Il est vrai, qu’il n’est pas le premier des leaders de l’opposition et graines d’espoir de la politique tchadienne à céder à la tentation du confort de l’accompagnement du régime Deby en plantant au milieu du gué : partenaires, militants et destin du pays. Jean Alingué Bawoyeu, Lol Mahamat Choua, Wadal Abdelkader Kamougué, Gali Ngoté Gatta et Saleh Kebzabo, pour ne citer que les plus prometteurs y ont été pareil avant d’être rapidement jetés à la poubelle comme des vielles chaussettes.
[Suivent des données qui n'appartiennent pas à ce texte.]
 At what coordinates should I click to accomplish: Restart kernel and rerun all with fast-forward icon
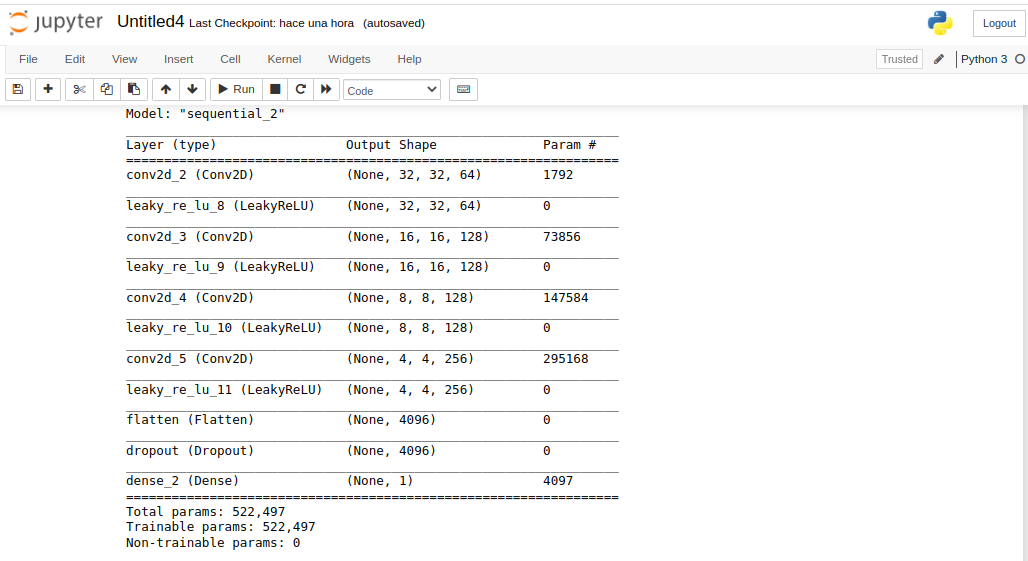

À croire, selon la formule de Guy Mollet[4] qui a fait florès à propos de la Droite française, que « l’opposition politique tchadienne est la plus bête au monde », nous n’osons le penser et encore moins le croire.
Abdoulaye MBOTAINGAR
Docteur en droit
Maître de conférences à l’université
[1] Voir, A. Mbotaingar, Au nom du père, du fils Deby et du Cynisme : https://www.ialtchad.com/index.php/details/item/2237-au-nom-du-pere-du-fils-deby-et-du-cynisme
[2] Voir, A. Mbotaingar, Accord de Kinshasa ou mirage d’une co-gouvernance :
[3] La mal nommée ANGE
[4] Guy Mollet, secrétaire général du SFIO, ancêtre de l’actuel parti socialiste français, dans un discours dans la ville de Béthune le 10 décembre 1957.